Re: [PATCH] kexec jump: fix compiling warning on xchg(&kexec_lock, 0) in kernel_kexec()

Previous thread: sysprof in 2.6.27 kernel by Lukas Hejtmanek on Wednesday, August 13, 2008 - 4:39 am. (9 messages)

Next thread: Proposal: kernel config option for default UFS filesystem by barry bouwsma on Wednesday, August 13, 2008 - 5:37 am. (2 messages)
To: Eric W. Biederman <ebiederm@...>, Pavel Machek <pavel@...>, <nigel@...>, Rafael J. Wysocki <rjw@...>, Andrew Morton <akpm@...>, Vivek Goyal <vgoyal@...>, <mingo@...>, Linus Torvalds <torvalds@...>
Cc: <linux-kernel@...>, Kexec Mailing List <kexec@...>
Date: Wednesday, August 13, 2008 - 5:12 am

Fix compiling warning on xchg(&kexec_lock, 0) in kernel_kexec().

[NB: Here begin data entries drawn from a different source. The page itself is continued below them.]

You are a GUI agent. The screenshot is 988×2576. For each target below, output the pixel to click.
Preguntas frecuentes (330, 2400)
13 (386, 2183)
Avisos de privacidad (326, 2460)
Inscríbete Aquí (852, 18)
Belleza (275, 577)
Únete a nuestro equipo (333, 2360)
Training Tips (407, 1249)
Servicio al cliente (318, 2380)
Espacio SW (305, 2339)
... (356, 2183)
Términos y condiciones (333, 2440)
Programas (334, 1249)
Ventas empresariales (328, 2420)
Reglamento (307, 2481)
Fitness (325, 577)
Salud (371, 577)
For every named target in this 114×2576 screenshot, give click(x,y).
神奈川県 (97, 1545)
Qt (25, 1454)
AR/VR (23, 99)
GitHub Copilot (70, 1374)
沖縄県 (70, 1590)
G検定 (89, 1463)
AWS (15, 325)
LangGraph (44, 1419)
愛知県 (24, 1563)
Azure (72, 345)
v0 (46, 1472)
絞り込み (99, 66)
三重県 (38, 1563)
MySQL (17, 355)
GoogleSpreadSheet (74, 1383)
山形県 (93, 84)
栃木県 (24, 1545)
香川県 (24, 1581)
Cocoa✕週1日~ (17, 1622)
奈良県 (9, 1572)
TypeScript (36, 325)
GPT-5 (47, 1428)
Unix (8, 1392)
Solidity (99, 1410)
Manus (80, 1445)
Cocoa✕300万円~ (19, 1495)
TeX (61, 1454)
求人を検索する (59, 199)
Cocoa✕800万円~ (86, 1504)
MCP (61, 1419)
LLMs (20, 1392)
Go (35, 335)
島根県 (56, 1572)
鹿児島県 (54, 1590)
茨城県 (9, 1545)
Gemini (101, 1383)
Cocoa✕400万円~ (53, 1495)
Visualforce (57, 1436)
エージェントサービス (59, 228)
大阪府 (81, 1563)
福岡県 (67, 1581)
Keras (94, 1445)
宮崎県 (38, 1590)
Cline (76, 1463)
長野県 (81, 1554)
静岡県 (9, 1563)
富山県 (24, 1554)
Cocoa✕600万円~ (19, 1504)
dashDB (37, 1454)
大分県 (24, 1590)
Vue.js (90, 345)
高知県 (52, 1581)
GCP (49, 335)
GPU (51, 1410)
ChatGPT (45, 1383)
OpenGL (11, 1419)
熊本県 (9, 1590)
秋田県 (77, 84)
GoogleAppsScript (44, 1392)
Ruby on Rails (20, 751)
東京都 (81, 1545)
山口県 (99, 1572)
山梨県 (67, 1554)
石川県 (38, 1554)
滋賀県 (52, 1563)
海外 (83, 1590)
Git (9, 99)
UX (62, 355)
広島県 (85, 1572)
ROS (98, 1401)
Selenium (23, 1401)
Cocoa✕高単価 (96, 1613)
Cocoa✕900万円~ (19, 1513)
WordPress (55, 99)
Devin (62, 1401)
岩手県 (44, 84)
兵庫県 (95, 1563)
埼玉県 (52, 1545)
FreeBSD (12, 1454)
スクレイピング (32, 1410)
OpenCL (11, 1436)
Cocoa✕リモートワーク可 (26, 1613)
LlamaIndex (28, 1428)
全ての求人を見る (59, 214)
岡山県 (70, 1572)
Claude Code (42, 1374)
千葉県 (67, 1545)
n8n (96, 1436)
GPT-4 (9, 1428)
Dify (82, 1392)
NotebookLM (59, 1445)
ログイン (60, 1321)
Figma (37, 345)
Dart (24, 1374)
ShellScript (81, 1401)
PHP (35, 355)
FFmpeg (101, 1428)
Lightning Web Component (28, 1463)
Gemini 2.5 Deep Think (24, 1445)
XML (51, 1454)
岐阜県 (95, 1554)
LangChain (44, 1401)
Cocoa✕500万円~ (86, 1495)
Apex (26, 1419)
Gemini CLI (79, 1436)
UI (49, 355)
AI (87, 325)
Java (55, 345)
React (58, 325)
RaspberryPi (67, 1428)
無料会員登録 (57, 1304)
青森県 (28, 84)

Signed-off-by: Huang Ying <ying.huang@intel.com>

---
kernel/kexec.c | 4 +++-
1 file changed, 3 insertions(+), 1 deletion(-)

--- a/kernel/kexec.c
+++ b/kernel/kexec.c
@@ -1433,6 +1433,7 @@ module_init(crash_save_vmcoreinfo_init)
int kernel_kexec(void)
{
int error = 0;
+ int locked;

if (xchg(&kexec_lock, 1))
return -EBUSY;
@@ -1498,7 +1499,8 @@ int kernel_kexec(void)
#endif

Unlock:
- xchg(&kexec_lock, 0);
+ locked = xchg(&kexec_lock, 0);
+ BUG_ON(!locked);

return error;
}

--

To: Huang Ying <ying.huang@...>
Cc: Eric W. Biederman <ebiederm@...>, Pavel Machek <pavel@...>, <nigel@...>, Rafael J. Wysocki <rjw@...>, Andrew Morton <akpm@...>, Vivek Goyal <vgoyal@...>, <mingo@...>, <linux-kernel@...>, Kexec Mailing List <kexec@...>
Date: Wednesday, August 13, 2008 - 12:57 pm

Why do you want to do this at all?

And why do you implement your locks with xchg() in the first place? That's
total and utter crap.

Hint: we have _real_ locking primitives in the kernel.

Linus
--

To: Linus Torvalds <torvalds@...>
Cc: Huang Ying <ying.huang@...>, Pavel Machek <pavel@...>, <nigel@...>, Rafael J. Wysocki <rjw@...>, Andrew Morton <akpm@...>, Vivek Goyal <vgoyal@...>, <mingo@...>, <linux-kernel@...>, Kexec Mailing List <kexec@...>
Date: Wednesday, August 13, 2008 - 2:12 pm

This part certainly.

The way the code should work, and the way it has in the past is:
image = xchg(&kexec_image, NULL)
if (!image)
return -EINVAL;

Very simple and very obvious and very easy to get right, and it has
been that way for years.

Eric
--

To: Eric W. Biederman <ebiederm@...>
Cc: <torvalds@...>, <ying.huang@...>, <pavel@...>, <nigel@...>, <rjw@...>, <vgoyal@...>, <mingo@...>, <linux-kernel@...>, <kexec@...>
Date: Wednesday, August 13, 2008 - 3:44 pm

On Wed, 13 Aug 2008 11:12:48 -0700

- We're talking about kexec_lock here, not kexec_image

- afacit all manipulations of kexec_image happen under kexec_lock, so
they don't need to be atomic, do they?

- Is xchg() guaranteed to be atomic? That's what atomic_xchg() is for.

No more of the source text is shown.